Exercise description:
How many lines in the records below contain the word "dropdown"? Reply with the number alone.

Records provided:
--------
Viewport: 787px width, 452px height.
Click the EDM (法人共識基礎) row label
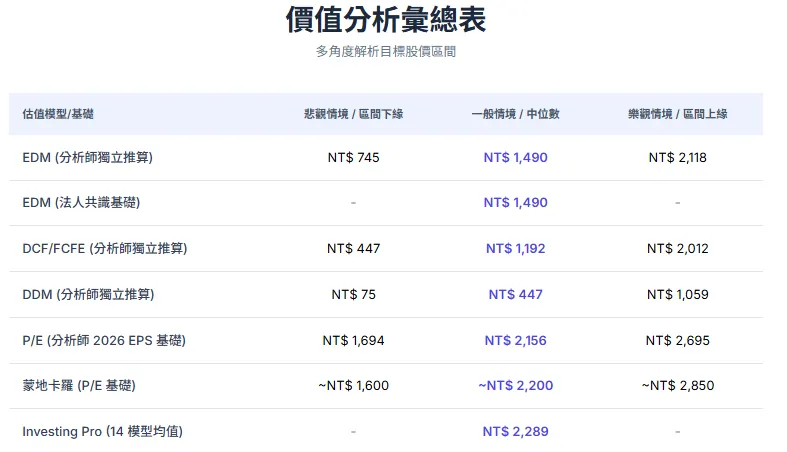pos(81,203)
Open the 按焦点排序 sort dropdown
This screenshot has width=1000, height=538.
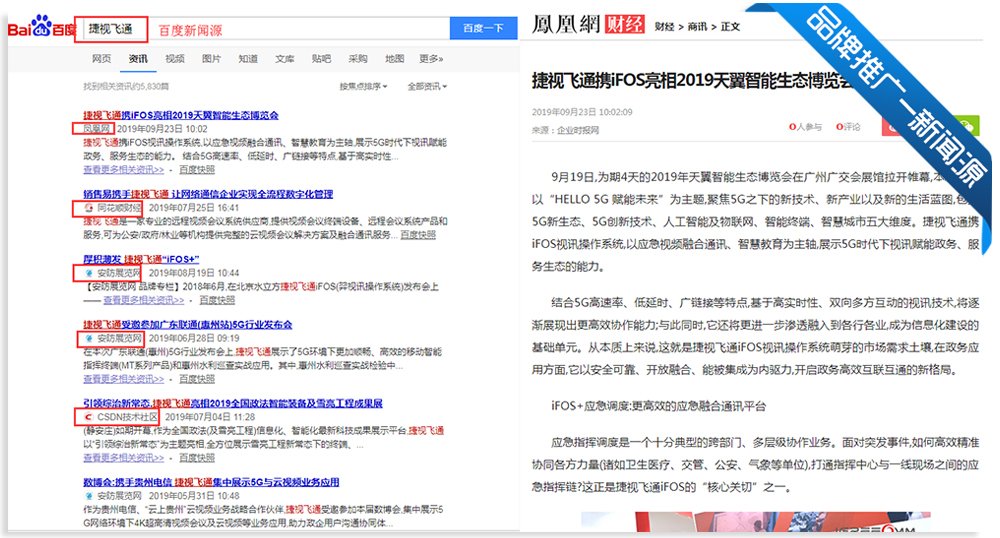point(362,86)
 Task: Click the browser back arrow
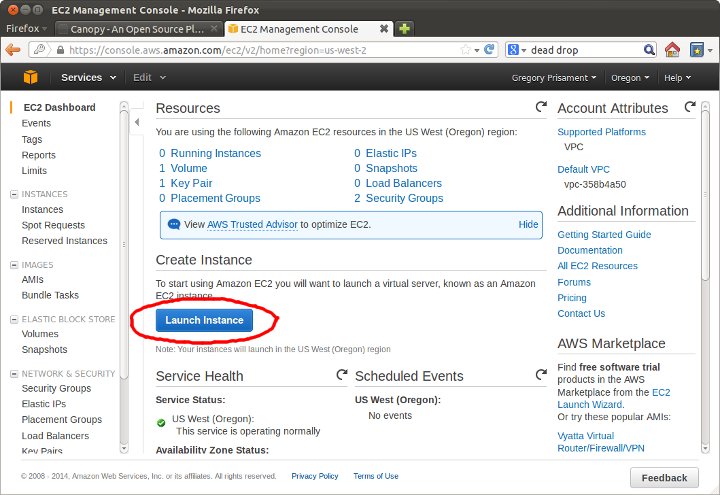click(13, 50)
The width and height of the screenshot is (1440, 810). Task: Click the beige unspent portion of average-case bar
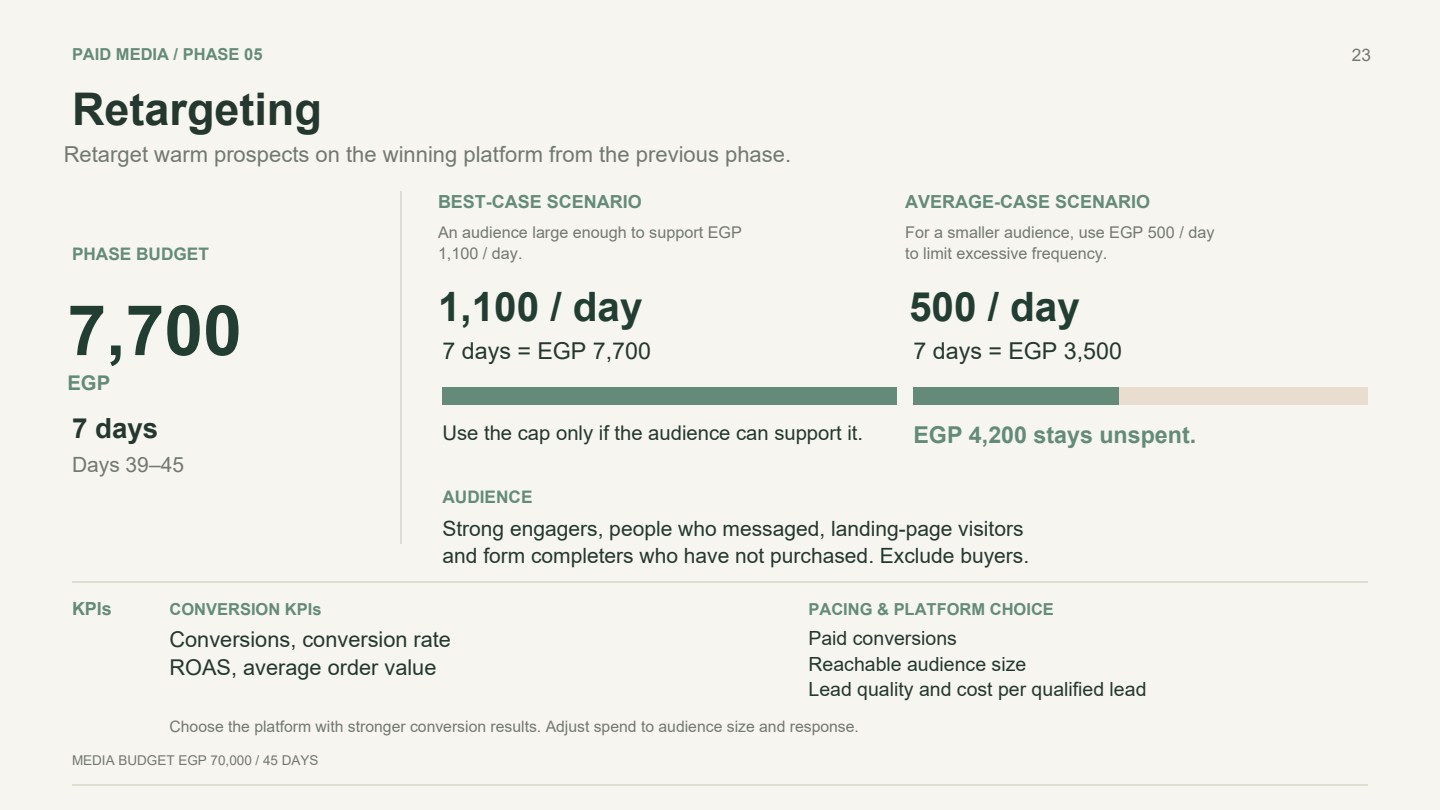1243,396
--------
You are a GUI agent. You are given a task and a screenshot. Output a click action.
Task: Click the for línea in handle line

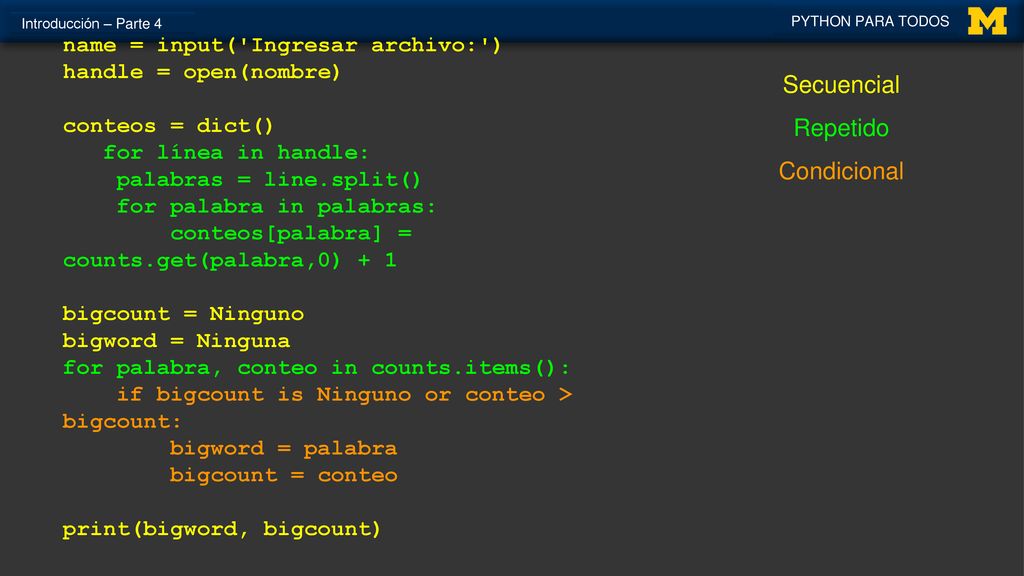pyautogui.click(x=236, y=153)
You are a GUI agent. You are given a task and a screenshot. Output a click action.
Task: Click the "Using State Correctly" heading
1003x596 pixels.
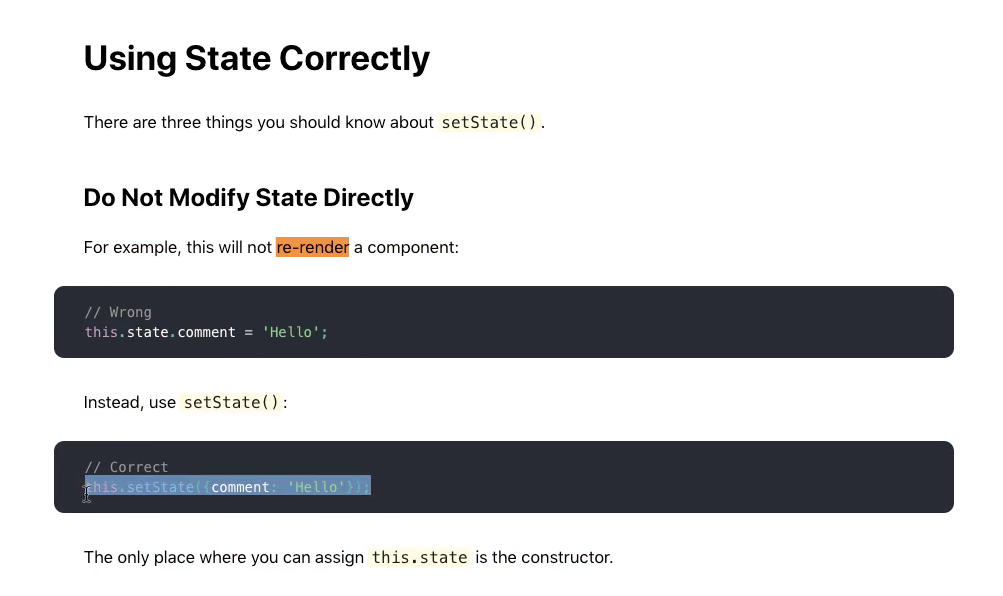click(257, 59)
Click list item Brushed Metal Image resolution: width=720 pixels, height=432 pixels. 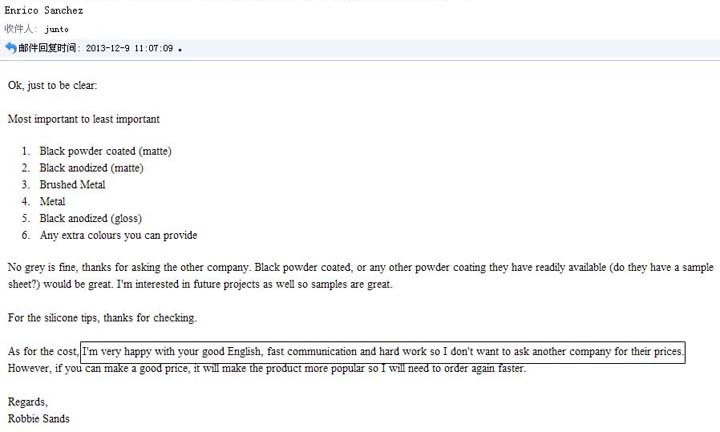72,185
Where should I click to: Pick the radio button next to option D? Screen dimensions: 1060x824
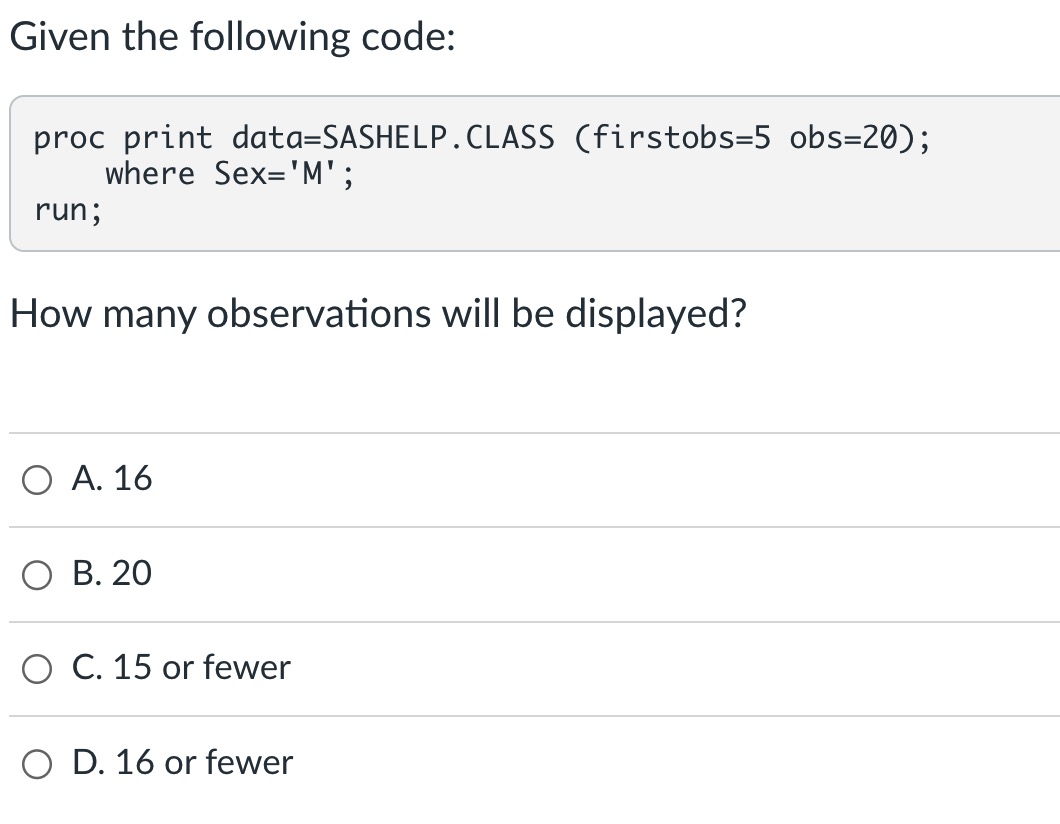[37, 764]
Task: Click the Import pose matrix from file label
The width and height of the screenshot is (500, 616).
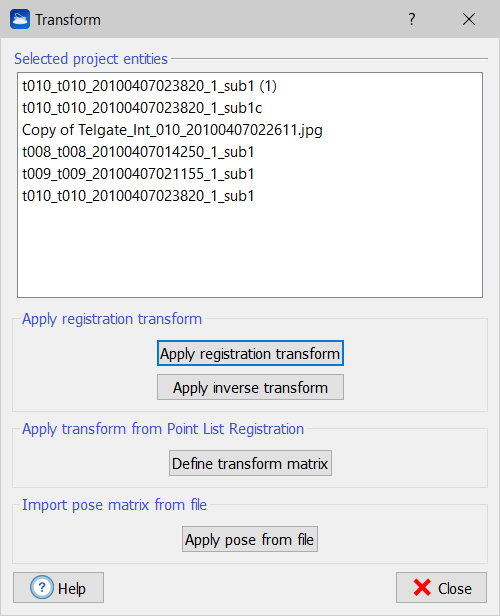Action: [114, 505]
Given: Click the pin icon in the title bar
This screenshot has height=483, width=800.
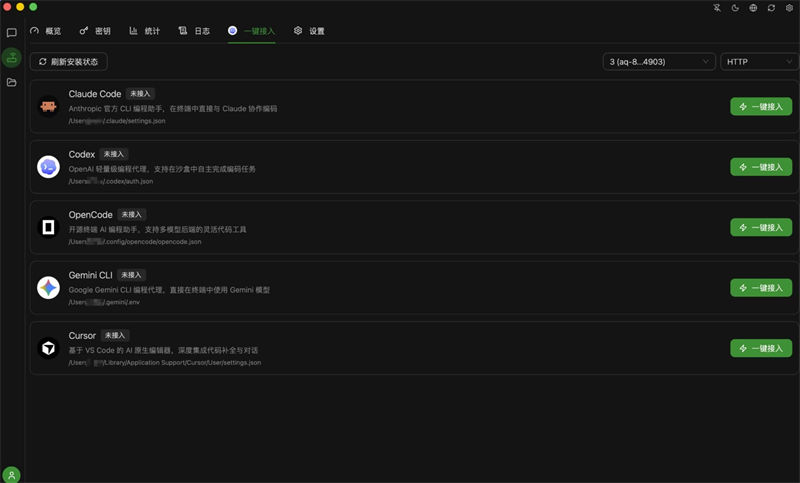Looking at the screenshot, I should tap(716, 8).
--------
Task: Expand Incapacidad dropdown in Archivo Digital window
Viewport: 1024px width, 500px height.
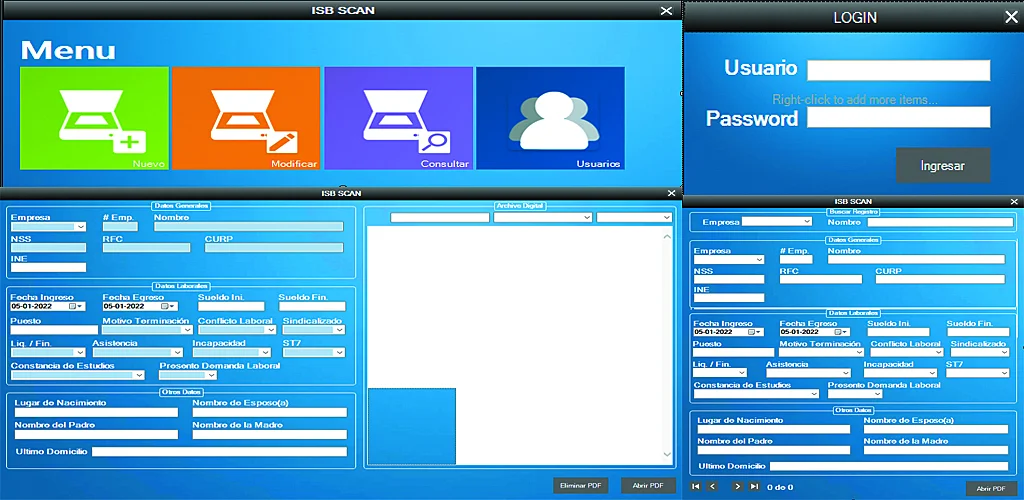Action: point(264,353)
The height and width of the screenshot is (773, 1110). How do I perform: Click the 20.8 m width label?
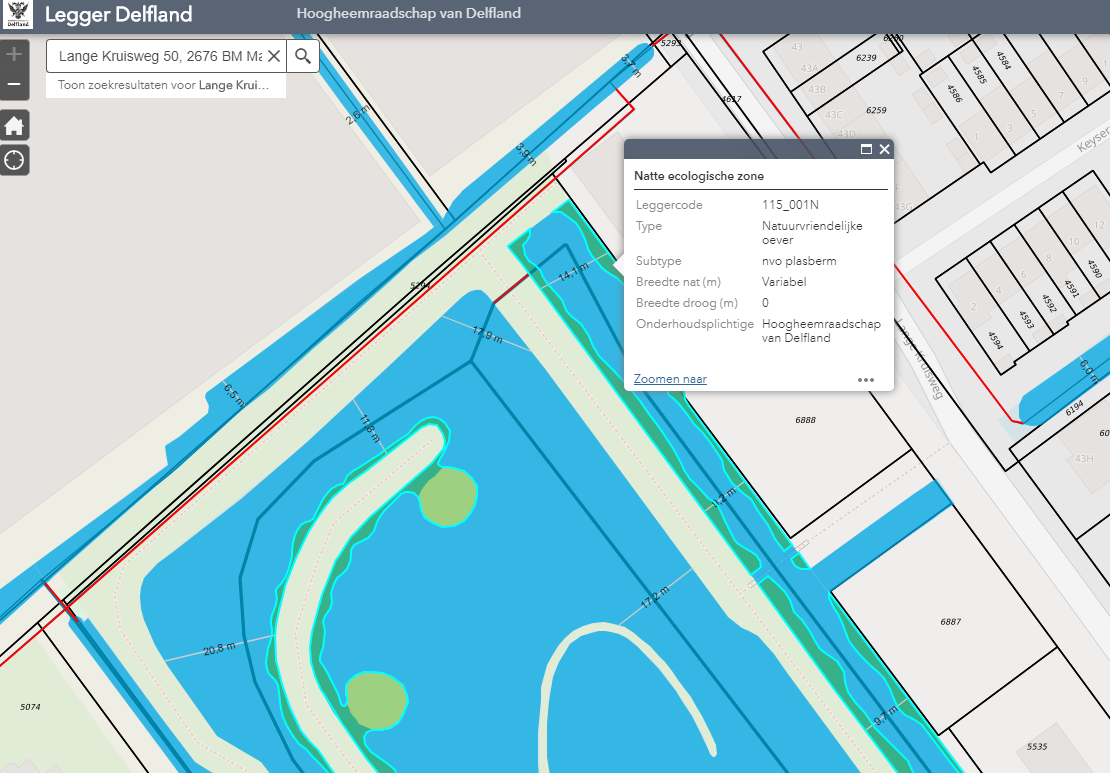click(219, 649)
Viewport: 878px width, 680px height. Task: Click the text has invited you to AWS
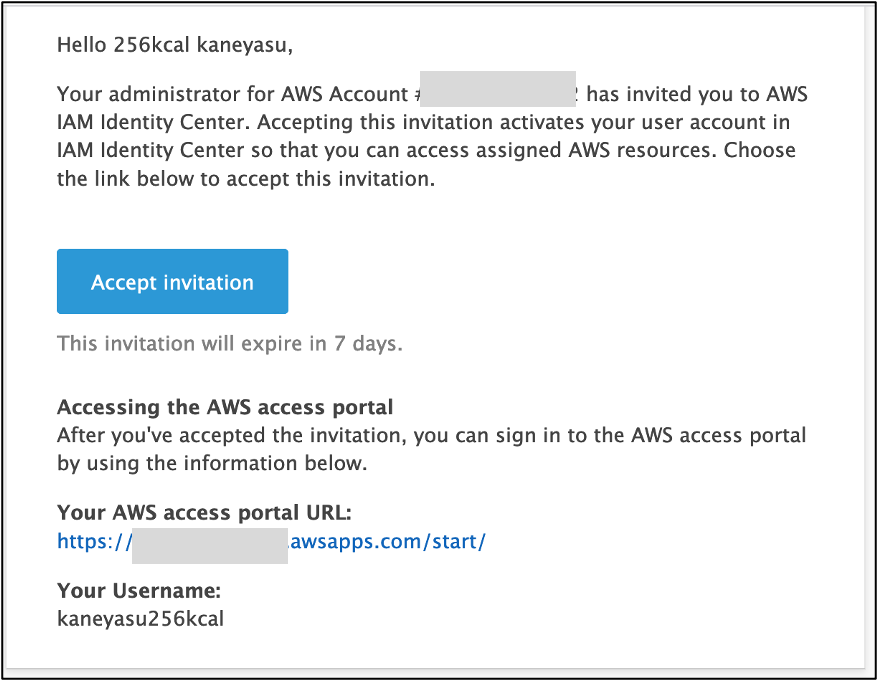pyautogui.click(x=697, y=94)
--------
Expected answer:
2